**What this task involves:**
Lines with the word "Migrate" in them must be copied from the records below.

[[ Records to process, beginning ]]

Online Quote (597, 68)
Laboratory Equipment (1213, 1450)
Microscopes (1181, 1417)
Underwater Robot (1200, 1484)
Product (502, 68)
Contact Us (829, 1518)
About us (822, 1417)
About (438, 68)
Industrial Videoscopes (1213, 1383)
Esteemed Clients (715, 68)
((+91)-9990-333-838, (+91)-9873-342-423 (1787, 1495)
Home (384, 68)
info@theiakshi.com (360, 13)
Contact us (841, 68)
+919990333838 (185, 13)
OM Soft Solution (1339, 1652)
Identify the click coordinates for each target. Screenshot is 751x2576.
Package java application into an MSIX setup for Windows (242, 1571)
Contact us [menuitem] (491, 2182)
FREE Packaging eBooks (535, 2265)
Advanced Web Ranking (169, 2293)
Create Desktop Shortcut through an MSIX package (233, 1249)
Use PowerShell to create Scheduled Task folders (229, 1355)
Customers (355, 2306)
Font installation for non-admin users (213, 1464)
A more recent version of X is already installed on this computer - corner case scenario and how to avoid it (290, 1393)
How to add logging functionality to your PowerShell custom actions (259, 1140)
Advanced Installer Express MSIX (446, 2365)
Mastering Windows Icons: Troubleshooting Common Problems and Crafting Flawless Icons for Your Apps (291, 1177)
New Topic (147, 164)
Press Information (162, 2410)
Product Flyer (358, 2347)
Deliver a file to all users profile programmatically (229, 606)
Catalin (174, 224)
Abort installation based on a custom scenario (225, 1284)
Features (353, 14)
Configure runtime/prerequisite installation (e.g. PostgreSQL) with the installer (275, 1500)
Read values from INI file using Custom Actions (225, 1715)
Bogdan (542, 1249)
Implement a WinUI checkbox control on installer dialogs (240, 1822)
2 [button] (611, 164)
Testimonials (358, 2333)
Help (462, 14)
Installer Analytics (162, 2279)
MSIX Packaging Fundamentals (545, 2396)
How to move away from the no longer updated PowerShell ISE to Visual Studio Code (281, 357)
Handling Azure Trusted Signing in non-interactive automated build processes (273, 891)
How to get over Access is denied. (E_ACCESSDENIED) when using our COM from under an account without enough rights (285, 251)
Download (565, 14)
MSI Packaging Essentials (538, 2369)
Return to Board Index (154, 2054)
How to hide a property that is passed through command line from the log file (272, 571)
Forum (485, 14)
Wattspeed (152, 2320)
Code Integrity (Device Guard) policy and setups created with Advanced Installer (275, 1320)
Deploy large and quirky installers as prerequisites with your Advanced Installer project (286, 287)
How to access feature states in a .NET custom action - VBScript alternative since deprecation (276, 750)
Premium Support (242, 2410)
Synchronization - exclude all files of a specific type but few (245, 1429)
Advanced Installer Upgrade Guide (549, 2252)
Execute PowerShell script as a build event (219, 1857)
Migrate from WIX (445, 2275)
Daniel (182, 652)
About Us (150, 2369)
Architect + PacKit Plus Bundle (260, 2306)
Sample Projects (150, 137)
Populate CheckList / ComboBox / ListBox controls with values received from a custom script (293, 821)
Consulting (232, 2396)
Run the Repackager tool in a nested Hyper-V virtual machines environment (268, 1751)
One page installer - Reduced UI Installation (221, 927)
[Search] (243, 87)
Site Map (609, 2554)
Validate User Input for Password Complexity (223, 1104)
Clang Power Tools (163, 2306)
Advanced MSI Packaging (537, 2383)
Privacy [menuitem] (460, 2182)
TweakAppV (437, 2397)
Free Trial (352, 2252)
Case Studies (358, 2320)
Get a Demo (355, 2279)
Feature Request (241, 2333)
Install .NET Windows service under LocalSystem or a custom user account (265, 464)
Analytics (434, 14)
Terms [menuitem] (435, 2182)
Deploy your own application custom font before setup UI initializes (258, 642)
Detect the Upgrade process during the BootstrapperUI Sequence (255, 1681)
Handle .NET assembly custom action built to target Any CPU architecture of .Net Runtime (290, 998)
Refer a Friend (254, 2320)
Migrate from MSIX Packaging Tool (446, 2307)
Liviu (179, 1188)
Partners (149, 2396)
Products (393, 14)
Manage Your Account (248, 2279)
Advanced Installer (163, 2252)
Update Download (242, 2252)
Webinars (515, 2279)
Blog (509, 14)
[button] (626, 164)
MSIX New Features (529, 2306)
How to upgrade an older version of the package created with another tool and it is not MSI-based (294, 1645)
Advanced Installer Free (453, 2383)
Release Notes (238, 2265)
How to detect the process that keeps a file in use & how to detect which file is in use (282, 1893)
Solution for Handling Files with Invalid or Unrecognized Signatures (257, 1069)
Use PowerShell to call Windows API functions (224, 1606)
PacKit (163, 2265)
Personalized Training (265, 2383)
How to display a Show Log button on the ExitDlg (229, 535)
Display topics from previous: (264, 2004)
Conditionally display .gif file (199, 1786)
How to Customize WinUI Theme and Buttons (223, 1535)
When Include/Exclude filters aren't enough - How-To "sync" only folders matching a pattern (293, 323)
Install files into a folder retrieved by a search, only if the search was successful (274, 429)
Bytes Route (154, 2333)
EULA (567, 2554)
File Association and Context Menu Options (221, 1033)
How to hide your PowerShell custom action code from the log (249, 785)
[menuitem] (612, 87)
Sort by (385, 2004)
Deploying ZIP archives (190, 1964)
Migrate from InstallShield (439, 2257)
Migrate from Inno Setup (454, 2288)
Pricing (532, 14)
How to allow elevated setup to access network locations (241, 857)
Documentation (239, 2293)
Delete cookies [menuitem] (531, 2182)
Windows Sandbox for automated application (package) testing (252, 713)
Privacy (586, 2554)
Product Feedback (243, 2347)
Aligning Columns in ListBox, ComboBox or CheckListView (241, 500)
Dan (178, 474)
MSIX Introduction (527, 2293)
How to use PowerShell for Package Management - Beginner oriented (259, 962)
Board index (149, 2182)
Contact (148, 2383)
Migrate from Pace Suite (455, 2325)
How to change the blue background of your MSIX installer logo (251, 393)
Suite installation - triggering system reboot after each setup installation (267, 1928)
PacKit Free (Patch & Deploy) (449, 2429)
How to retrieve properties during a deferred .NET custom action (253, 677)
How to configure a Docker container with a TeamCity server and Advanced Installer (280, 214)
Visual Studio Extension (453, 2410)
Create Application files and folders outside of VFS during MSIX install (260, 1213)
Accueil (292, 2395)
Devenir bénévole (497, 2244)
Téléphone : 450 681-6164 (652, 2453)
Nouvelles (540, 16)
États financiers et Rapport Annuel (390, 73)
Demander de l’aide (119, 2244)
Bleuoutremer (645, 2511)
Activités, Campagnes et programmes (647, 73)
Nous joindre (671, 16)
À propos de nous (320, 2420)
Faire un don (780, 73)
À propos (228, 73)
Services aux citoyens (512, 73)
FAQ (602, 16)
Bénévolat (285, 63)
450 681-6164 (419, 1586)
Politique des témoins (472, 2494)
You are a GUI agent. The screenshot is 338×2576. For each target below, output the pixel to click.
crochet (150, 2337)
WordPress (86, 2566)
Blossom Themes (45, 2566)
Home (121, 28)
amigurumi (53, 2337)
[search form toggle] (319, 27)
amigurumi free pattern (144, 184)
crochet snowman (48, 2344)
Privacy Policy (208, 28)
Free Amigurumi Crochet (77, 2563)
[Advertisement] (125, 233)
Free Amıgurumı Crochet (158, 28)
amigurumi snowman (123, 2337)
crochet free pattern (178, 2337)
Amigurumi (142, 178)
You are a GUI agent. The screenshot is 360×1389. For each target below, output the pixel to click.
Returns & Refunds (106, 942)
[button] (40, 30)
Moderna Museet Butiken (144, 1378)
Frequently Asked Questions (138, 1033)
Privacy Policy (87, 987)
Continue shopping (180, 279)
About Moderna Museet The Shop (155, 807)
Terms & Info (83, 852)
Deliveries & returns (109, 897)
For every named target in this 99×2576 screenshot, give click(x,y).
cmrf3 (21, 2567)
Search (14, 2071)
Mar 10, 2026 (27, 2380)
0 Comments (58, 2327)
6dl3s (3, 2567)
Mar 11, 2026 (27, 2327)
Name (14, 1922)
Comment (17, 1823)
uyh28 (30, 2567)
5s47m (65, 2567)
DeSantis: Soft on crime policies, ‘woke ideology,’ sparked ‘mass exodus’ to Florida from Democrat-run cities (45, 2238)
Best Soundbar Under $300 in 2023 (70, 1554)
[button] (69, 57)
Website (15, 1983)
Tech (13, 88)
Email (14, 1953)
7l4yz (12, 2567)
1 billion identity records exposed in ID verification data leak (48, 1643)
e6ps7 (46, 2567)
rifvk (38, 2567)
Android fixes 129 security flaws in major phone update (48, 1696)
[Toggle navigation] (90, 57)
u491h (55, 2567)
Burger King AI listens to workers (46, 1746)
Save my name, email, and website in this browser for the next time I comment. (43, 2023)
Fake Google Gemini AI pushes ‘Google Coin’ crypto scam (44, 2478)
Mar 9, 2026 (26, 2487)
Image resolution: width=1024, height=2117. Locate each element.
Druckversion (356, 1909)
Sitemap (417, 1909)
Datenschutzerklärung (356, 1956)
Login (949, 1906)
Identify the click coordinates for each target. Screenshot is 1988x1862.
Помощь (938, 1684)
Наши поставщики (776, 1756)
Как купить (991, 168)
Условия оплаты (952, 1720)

[[ Records to process, end ]]

**Output:**
Migrate from WIX (445, 2275)
Migrate from MSIX Packaging Tool (446, 2307)
Migrate from InstallShield (439, 2257)
Migrate from Inno Setup (454, 2288)
Migrate from Pace Suite (455, 2325)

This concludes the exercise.